13. A machine according to claim 12, in which each sealing jaw carries behind it a movably mounted clamping member arranged, in cooperation with an opposed clamping member on the other side of, the packaging material, to prevent product from falling past it and into the area which is about to be sealed or has just been sealed by the cooperating opposed sealing jaws, and in which each stripper bar is arranged by virtue of its speed and position to pass the corresponding clamping member and to engage the packaging material to commence a stripping operation before the clamping member reaches the packaging materials thereby stripping also the area about to be engaged by the clamping member.
14. A machine according to claim 12, in which each shaft carries two sealing jaws 180 degrees apart from one another, and the stripper carriers on each side of the packaging material carry just one stripper bar and are driven at a speed or average speed twice that of the shafts.
15. A machine according to claim 12, in which the shafts are driven by a servo motor and the stripper carriers are driven by a separate servo motor.
16. A machine according to claim 15, in which the servo motor driving the stripper carriers is controllable as to its speed and/or phase, whereby the stripping operation with respect to its speed and/or timing can be adjusted while the machine is running.
17. A machine according to claim 12, in which each stripper bar is mounted at its ends on arms which are pivotally or slidably mounted on the corresponding stripper carriers.
Description

This invention is concerned particularly with packaging machines commonly referred to as vertical form fill and seal (VFFS) machines. It will be described specifically with reference to such machines, but it should be understood that at least certain aspects of this invention are applicable to machines in which the packaging material moves obliquely downwards or even horizontally while bags are being formed. All such machines are encompassed in this context by the expression “machines of the type described”.

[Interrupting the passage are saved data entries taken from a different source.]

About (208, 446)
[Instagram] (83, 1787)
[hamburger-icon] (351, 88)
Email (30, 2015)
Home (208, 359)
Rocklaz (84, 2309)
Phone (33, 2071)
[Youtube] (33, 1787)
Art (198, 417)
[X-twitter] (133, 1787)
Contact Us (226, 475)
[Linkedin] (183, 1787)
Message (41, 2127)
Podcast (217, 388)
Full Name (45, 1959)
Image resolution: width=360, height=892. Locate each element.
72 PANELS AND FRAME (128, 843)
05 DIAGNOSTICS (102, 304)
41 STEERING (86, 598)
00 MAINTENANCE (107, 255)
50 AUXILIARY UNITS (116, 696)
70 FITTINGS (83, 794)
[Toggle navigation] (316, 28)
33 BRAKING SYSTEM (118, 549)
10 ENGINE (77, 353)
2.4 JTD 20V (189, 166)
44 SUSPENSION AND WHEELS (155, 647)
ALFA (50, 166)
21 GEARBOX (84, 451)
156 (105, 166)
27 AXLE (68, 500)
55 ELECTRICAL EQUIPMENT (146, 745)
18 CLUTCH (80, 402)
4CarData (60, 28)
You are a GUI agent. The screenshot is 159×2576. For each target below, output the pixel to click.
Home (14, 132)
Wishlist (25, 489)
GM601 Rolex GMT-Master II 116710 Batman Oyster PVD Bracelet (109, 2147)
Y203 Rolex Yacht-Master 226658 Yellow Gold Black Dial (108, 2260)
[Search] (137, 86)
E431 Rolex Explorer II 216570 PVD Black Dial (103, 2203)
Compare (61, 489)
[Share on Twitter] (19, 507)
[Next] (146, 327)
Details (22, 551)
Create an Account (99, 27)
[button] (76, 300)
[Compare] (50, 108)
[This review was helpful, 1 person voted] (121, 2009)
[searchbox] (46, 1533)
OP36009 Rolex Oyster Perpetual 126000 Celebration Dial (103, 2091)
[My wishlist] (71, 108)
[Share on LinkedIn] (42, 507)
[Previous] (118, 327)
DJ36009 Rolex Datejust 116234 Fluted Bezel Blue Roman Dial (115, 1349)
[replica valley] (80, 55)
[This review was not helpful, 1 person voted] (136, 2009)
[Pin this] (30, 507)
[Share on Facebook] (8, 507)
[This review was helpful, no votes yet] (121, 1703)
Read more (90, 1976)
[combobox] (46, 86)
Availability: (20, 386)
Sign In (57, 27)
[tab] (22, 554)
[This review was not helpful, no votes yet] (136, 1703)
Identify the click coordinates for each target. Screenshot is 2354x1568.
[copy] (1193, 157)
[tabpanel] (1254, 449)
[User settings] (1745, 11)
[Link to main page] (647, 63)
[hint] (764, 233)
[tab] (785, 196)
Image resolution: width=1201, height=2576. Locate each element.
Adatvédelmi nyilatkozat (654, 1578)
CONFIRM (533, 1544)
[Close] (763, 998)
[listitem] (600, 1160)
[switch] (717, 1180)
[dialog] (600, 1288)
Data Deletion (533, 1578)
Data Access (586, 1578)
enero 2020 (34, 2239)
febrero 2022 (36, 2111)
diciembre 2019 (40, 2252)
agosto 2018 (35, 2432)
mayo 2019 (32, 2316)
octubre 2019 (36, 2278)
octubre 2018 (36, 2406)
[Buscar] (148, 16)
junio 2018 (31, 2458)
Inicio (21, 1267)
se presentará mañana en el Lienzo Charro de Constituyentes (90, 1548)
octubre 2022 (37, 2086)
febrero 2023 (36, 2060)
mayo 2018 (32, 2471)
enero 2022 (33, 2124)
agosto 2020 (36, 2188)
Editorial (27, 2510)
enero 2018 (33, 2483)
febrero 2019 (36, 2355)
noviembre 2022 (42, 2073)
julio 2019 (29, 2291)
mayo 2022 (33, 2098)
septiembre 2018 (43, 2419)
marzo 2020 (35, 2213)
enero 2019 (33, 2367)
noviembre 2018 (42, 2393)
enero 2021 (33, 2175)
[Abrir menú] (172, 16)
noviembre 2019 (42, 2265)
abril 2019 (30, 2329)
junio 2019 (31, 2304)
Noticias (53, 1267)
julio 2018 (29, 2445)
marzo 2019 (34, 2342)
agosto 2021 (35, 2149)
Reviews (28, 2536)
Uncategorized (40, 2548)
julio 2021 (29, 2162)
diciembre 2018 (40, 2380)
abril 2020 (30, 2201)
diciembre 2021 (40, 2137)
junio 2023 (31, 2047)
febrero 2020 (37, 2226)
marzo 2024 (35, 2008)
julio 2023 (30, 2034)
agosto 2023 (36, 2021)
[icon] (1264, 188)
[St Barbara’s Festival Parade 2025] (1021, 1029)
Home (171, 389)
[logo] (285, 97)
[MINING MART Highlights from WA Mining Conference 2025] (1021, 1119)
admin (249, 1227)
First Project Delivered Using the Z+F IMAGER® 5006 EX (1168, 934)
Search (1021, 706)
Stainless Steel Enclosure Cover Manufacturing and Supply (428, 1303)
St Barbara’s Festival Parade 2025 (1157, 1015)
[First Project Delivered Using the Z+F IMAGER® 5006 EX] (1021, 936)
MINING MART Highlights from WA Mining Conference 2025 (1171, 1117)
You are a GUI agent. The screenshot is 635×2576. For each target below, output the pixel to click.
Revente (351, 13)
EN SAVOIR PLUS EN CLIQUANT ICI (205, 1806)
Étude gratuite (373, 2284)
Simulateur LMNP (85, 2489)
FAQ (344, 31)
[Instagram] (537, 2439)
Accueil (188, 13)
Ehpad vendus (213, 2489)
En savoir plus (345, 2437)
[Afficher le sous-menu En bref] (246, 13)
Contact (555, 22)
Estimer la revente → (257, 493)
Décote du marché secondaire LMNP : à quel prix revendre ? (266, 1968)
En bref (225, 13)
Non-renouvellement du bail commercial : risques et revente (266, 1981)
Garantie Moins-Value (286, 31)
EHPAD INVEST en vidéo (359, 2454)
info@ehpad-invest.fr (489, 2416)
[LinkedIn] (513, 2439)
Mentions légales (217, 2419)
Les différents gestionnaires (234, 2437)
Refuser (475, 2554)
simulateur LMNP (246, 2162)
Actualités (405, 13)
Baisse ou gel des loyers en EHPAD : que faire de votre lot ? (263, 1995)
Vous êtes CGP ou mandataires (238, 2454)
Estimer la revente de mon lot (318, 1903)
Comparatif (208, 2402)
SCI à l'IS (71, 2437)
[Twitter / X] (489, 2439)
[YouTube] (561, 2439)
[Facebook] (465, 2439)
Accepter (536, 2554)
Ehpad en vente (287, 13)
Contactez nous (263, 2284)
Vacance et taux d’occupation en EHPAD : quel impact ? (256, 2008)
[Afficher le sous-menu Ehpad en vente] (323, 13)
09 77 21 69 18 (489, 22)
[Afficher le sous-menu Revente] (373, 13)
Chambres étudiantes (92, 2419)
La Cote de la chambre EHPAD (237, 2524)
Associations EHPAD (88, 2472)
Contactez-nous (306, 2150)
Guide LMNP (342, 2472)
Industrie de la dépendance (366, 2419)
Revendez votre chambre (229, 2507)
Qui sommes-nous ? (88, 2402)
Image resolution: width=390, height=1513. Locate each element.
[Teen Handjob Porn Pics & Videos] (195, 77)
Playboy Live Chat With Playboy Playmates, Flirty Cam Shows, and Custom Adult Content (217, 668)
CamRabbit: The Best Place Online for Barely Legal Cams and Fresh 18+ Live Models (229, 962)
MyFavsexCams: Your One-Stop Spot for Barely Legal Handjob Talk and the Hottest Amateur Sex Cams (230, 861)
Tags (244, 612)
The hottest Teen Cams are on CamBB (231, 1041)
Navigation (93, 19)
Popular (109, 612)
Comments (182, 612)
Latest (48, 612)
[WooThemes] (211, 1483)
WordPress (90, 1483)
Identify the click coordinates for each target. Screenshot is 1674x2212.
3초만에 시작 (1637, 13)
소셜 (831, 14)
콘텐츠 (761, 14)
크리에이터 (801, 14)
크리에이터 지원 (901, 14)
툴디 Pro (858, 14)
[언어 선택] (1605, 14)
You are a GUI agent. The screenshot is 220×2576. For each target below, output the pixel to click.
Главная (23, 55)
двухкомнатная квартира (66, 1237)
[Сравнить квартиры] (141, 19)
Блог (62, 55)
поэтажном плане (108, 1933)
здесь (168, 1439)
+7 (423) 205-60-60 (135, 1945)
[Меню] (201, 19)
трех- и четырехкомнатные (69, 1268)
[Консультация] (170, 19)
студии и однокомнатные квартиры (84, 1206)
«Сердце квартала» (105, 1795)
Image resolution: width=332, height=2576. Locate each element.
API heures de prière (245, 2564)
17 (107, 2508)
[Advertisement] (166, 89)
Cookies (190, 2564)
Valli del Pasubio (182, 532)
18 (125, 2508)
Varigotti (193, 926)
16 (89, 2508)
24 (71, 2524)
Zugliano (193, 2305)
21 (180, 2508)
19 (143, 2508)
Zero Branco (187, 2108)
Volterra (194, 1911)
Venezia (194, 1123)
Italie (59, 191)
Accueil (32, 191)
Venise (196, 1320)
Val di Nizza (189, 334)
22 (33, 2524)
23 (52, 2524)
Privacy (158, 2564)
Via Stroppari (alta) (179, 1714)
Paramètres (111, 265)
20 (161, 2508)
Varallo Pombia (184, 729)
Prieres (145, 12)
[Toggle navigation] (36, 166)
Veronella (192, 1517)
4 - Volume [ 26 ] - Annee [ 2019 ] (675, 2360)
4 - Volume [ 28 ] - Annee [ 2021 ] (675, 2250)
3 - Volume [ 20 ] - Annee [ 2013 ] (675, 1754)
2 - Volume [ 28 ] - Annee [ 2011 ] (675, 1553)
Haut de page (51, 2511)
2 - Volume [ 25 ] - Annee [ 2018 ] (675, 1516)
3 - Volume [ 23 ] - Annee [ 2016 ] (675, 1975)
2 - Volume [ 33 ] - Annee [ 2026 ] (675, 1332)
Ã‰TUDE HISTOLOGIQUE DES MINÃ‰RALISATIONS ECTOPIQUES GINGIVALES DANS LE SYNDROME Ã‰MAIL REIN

In a VFFS machine, a web of packaging material is drawn along a former and then passes downwards in tubular formation; the edges are sealed longitudinally as the packaging material moves downwards (assuming, as is preferred, that the packaging material moves continuously), after which horizontal seals are made at regular intervals to form individual bags. A measured quantity of product to be packaged is dropped into each bag before a top seal is formed by sealing jaws which simultaneously form the bottom seal of the next bag. The sealing jaws commonly include a cutting device which separates successive bags.

With some materials and in some circumstances, it is desirable to provide a stripping device to ensure that each measured quantity of the product passes downwards reliably into its bag before the top seal is formed. Examples of stripping devices are described in European patent No.165819 and U.S. Pat. Nos. 2,915,866, 3,070,931, 3,256,673 and 3,262,244. A further example of a stripping device is described in our patent application WO96/32328. The present invention is concerned particularly with new forms of stripping devices for packaging machines of this general type.

According to one aspect of this invention, a packaging machine of the type described, for forming downwardly moving packaging material into bags containing product, comprises a pair of sealing jaws mounted directly or indirectly on parallel shafts for rotation in opposite directions on opposite sides of the path of the packaging material so that the jaws engage the packaging material simultaneously on opposite sides to form successive horizontal seals (or alternate seals if there are, for example, two jaws on each shaft), and stripping means comprising, in association with the sealing jaw on each side of the path of the packaging material, a pair of stripper carriers mounted for rotation around the corresponding shaft at or near the respective ends thereof, or about an axis parallel to the shaft, a horizontal stripper bar mounted at its respective ends on the two stripper carriers and arranged to be movable with respect to the stripper carriers so that the stripper bar can engage the packaging film along a predetermined vertical stripping path along which, in cooperation with a similar stripper bar associated with the sealing jaw on the other side of the packaging material, it acts to displace downwards any product which might otherwise be trapped in the area of the seal, the stripper carriers being arranged to be rotated faster than the shafts at least while the stripper bars are performing each stripping operation.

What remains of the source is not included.